Dia mengatakan, kegiatan vaksinasi dan pemeriksaan hewan peliharaan diikuti oleh 187 peserta dari Sukabumi dan Cianjur. Sedangkan donor darah diikuti lebih dari 54 peserta. Para peserta juga diberikan edukasi mengenai tata cara pemeliharaan hewan.
“Sehingga mereka saling tukar pengalaman saling tukar ilmu terkait dengan pemeliharaan hewan,” ucapnya.
Di sisi lain, saat ini pihaknya juga tengah menyoroti kerentanan penyebaran virus rabies dari hewan peliharaan. Oleh karena itu, masyarakat perlu mencegah penularan tersebut dengan memberikan vaksin bagi hewan peliharaannya.
“Kalau untuk Kota Sukabumi Alhamdulillah untuk rabies kami selalu melakukan tiga macam program yang pertama yaitu sosialisasi kepada masyarakat bagaimana mengantisipasi hewan rabies baik anjing, kucing, kera itu untuk dipelihara seperti apa kemudian dia tidak menggigit bila ada kasus gigitan seperti apa itu yang harus sering kita inikan untuk sosialisasi,” tuturnya.

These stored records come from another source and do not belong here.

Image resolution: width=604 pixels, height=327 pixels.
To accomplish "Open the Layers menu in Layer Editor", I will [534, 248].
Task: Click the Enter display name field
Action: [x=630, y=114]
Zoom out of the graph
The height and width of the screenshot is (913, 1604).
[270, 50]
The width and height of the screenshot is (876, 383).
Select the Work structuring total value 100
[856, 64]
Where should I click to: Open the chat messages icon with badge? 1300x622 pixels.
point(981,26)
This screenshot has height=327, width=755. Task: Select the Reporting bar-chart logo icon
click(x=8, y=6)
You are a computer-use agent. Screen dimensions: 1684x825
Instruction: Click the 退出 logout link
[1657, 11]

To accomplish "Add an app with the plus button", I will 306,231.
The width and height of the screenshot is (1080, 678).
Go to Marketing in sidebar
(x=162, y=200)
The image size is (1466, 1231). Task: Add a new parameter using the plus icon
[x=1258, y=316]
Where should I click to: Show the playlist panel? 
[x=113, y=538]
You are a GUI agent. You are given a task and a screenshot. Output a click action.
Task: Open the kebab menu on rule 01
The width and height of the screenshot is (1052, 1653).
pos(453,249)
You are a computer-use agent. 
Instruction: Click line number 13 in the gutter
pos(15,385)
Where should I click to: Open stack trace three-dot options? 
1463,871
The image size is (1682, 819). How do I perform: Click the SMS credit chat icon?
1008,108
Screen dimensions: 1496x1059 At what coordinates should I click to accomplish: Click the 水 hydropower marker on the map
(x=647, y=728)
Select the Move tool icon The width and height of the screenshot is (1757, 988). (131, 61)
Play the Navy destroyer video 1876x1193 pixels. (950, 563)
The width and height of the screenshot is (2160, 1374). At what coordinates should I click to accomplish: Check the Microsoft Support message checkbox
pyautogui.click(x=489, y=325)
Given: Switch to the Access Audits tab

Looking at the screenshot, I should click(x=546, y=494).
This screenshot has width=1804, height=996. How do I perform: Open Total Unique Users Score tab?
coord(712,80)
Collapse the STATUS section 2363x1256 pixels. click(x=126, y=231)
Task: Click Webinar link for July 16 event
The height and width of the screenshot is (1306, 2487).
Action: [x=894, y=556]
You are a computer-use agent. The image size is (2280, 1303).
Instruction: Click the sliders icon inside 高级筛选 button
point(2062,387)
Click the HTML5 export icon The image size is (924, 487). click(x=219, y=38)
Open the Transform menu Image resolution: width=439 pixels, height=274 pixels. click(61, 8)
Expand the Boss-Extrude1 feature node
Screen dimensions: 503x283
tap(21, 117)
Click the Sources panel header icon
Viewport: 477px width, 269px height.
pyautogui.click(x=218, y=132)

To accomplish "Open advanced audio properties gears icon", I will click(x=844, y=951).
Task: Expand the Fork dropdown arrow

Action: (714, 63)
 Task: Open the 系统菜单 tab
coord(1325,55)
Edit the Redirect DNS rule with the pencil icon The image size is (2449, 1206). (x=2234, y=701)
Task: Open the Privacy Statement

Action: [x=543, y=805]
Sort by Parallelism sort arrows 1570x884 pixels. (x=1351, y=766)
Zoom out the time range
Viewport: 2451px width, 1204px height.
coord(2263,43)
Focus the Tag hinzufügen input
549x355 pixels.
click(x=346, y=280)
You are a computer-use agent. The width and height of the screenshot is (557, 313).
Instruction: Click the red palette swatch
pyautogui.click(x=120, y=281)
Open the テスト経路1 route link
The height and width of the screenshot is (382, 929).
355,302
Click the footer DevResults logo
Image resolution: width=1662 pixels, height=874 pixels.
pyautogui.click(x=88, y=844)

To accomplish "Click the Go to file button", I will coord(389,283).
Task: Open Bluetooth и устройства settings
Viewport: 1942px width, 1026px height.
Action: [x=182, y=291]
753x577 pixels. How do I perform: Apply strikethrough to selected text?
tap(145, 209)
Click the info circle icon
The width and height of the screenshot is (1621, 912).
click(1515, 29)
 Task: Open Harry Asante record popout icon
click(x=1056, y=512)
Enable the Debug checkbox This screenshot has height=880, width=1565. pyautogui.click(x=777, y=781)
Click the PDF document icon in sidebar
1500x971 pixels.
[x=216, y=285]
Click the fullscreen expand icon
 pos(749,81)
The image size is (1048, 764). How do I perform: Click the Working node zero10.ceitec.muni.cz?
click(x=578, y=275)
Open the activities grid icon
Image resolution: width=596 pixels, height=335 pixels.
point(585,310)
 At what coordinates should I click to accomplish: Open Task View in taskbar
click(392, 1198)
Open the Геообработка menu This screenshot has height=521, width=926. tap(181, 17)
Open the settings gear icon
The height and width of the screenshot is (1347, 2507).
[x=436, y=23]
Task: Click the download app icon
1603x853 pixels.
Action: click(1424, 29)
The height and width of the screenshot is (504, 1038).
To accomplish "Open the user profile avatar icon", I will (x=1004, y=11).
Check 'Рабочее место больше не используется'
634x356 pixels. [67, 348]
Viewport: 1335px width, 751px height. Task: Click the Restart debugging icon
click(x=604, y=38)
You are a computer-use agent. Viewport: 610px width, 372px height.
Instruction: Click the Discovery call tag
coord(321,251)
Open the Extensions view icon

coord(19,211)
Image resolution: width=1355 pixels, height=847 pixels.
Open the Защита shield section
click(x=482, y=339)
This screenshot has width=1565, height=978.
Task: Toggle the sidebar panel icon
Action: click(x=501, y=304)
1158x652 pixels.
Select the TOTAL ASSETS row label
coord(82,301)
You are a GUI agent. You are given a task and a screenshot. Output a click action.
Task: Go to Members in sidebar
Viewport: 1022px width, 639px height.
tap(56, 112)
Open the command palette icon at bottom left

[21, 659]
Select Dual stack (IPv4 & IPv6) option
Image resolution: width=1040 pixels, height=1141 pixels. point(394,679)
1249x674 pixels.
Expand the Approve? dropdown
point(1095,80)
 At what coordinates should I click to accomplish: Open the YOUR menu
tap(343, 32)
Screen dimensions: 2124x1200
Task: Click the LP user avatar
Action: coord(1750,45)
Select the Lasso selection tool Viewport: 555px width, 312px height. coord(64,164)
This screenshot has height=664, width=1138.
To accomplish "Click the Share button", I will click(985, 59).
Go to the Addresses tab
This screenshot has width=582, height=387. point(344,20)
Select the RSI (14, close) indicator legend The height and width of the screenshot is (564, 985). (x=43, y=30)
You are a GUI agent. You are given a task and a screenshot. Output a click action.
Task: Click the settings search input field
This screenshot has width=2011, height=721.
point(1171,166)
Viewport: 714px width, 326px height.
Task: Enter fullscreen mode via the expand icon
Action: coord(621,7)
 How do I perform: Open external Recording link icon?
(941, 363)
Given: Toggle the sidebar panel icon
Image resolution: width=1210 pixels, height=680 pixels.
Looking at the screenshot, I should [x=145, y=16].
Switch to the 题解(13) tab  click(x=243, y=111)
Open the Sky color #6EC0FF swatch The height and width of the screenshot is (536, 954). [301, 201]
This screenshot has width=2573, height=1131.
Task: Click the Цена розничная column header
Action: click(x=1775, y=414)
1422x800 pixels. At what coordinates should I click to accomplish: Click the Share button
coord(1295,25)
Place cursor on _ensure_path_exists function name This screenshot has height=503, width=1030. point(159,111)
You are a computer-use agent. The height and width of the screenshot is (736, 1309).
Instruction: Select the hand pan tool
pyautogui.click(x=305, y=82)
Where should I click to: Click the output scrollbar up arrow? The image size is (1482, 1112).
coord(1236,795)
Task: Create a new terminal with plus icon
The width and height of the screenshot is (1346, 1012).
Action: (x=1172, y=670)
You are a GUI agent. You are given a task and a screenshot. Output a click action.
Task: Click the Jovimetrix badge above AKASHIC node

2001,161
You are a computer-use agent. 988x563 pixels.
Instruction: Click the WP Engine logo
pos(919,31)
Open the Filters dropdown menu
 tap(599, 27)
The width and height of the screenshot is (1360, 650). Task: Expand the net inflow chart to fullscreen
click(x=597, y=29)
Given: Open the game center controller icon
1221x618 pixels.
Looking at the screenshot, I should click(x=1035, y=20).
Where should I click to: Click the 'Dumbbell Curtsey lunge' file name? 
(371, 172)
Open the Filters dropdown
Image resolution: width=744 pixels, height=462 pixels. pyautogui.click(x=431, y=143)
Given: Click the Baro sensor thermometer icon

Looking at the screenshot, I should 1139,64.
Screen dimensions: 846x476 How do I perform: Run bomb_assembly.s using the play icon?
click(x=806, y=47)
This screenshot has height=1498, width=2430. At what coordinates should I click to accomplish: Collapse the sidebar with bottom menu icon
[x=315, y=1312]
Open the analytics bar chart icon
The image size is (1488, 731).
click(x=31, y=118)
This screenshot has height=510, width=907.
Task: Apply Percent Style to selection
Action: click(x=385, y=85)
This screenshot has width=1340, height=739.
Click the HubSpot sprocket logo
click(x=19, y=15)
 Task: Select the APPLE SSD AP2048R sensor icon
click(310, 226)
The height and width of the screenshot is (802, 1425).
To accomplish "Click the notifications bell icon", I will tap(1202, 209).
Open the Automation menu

“Kemudian program vaksinasi door to door ke masyarakat itu sudah mulai Kota Sukabumi. Nanti puncaknya ada di September di rangkaian world rabies day yang rencananya nanti akan dipusatkan di Kabupaten Sukabumi jadi nanti semoga nanti juga acara itu jadi ajang untuk saling silaturahmi untuk membebaskan Jawa Barat bebas rabies 2030,” sambung dia.
Menurutnya, penularan virus rabies perlu dicegah, lantaran dampak yang paling parahnya dapat menyebabkan kematian pada manusia maupun hewan.
“Pastinya untuk kalau kita bicara rabies karena rabies itu diagnosis kita tahu bahwa penyakit anjing gila ini 99,9 persen baik hewannya maupun manusianya tertular rabies ini mengalami kematian jadi itu ya memang harus kita hindari,” jelasnya.
Seorang animal lover warga Kecamatan Cibeureum Kota Sukabumi, Fatimah (27) mengatakan, kucing peliharaannya baru saja diberikan vaksin rabies setelah melalui pemeriksaan kesehatan hewan oleh dokter hewan di kegiatan Vision.
“Ngerasa lebih tenang, tadi kucing aku si Moli baru divaksin rabies, supaya mengurangi resiko dampak rabies juga. Kebetulan ini baru pertama kali divaksin rabies,” katanya.